** START OF Items **
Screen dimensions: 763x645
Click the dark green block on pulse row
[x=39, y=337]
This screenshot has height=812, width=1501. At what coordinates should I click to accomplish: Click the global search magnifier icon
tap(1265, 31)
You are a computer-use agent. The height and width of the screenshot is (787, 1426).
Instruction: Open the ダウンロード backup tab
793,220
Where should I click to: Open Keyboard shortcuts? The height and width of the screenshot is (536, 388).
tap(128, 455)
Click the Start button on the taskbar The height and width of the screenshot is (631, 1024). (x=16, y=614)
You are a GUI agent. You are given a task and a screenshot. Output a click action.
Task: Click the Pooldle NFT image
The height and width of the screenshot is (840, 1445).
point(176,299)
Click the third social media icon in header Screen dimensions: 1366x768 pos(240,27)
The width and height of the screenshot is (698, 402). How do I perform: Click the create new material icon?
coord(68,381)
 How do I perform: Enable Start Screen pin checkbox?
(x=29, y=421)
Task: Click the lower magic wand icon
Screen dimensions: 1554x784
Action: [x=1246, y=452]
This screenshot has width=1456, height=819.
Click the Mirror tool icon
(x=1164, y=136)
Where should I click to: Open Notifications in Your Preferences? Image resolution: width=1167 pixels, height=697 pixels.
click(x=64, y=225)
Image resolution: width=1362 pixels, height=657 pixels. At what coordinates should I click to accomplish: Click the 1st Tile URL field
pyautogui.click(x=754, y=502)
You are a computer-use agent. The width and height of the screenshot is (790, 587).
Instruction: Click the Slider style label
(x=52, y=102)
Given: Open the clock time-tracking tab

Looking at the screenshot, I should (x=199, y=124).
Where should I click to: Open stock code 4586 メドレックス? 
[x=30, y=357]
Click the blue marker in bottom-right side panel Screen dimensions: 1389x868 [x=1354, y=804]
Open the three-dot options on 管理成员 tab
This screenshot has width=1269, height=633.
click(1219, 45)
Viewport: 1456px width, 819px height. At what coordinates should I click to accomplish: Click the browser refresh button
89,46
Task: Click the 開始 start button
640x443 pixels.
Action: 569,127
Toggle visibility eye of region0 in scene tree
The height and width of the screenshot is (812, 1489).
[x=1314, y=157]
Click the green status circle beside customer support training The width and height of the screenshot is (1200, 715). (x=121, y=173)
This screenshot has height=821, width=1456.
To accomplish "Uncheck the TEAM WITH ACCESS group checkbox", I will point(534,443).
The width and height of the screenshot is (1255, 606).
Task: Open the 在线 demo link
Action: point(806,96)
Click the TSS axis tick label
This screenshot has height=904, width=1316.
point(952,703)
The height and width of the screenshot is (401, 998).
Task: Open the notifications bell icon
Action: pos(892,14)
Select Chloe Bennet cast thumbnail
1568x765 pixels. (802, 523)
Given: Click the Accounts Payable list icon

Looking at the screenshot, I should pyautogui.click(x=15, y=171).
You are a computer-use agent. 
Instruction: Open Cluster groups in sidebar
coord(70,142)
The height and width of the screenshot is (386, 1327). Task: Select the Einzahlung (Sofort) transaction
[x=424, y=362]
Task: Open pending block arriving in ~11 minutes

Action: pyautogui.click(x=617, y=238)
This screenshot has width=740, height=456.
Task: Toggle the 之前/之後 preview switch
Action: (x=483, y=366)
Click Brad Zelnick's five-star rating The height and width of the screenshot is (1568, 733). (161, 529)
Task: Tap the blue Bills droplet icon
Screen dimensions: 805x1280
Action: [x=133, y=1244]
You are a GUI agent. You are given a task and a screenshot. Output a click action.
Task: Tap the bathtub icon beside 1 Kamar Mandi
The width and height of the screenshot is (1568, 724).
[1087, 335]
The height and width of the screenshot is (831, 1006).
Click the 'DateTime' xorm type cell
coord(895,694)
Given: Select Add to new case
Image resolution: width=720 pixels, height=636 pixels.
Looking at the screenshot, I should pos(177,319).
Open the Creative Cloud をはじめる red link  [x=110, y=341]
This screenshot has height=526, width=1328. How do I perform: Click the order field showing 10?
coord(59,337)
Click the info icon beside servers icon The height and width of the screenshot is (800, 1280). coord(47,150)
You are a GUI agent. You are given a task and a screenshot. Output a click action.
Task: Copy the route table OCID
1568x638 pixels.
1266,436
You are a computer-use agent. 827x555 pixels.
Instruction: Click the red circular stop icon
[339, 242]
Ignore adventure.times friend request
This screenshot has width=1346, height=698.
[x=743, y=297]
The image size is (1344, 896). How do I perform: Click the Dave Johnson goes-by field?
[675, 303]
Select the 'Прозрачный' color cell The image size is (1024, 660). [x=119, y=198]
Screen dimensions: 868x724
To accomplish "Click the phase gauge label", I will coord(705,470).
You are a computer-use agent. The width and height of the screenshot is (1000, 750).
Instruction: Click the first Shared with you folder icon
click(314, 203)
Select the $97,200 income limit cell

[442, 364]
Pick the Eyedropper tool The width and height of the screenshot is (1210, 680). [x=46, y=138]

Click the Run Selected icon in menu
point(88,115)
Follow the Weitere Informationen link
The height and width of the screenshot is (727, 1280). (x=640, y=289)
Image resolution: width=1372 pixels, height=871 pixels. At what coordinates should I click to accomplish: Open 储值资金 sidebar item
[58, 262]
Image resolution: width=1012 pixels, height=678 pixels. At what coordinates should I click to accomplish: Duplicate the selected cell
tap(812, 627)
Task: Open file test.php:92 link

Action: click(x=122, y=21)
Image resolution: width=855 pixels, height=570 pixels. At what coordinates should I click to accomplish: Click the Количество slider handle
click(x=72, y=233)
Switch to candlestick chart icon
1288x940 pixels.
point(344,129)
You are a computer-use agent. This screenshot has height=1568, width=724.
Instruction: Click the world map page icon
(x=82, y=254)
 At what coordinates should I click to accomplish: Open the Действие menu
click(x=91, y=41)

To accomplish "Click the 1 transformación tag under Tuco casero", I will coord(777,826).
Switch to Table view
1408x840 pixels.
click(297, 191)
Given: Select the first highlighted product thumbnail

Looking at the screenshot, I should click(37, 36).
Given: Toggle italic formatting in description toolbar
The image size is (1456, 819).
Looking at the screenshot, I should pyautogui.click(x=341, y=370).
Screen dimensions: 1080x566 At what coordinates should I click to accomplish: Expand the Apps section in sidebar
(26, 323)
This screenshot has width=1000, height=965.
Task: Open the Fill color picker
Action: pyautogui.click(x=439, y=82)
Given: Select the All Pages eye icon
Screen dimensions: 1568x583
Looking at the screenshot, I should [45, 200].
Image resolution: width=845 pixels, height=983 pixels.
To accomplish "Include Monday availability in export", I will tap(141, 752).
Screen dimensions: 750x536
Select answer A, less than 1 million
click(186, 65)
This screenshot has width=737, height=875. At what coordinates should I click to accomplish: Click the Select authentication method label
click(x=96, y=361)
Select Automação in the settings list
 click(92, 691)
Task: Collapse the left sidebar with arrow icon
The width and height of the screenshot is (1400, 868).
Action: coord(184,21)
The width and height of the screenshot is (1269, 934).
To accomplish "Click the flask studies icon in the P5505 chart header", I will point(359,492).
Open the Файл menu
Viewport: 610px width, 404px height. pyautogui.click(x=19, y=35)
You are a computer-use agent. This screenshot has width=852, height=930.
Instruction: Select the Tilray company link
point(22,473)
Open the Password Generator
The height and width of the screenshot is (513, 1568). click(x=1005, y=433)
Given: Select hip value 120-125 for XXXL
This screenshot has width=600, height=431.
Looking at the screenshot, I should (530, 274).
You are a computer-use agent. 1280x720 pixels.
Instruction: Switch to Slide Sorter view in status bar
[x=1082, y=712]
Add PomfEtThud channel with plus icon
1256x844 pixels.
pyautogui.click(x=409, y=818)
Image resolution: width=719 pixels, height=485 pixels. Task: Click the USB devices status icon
** END OF Items **
Starting at the top of the records and going on through the line containing "(x=1164, y=136)", write out those lines again, requests included. Scale every coordinate in the answers by 0.6 and round each result to a whole number, with halves rounding up.

▶ [Worked solution]:
Screen dimensions: 763x645
Click the dark green block on pulse row
[x=23, y=202]
This screenshot has height=812, width=1501. At what coordinates should I click to accomplish: Click the global search magnifier icon
tap(759, 19)
You are a computer-use agent. The height and width of the screenshot is (787, 1426).
Instruction: Open the ダウンロード backup tab
476,132
Where should I click to: Open Keyboard shortcuts? The height and width of the screenshot is (536, 388).
tap(77, 273)
Click the Start button on the taskbar The height and width of the screenshot is (631, 1024). (x=10, y=368)
You are a GUI agent. You are given a task and a screenshot. Output a click action.
Task: Click the Pooldle NFT image
The height and width of the screenshot is (840, 1445).
point(106,179)
Click the third social media icon in header Screen dimensions: 1366x768 pos(144,16)
The width and height of the screenshot is (698, 402). How do I perform: Click the create new material icon?
coord(41,229)
 How do I perform: Enable Start Screen pin checkbox?
(x=17, y=253)
Task: Click the lower magic wand icon
Screen dimensions: 1554x784
Action: [x=748, y=271]
This screenshot has width=1456, height=819.
Click the Mirror tool icon
(x=698, y=82)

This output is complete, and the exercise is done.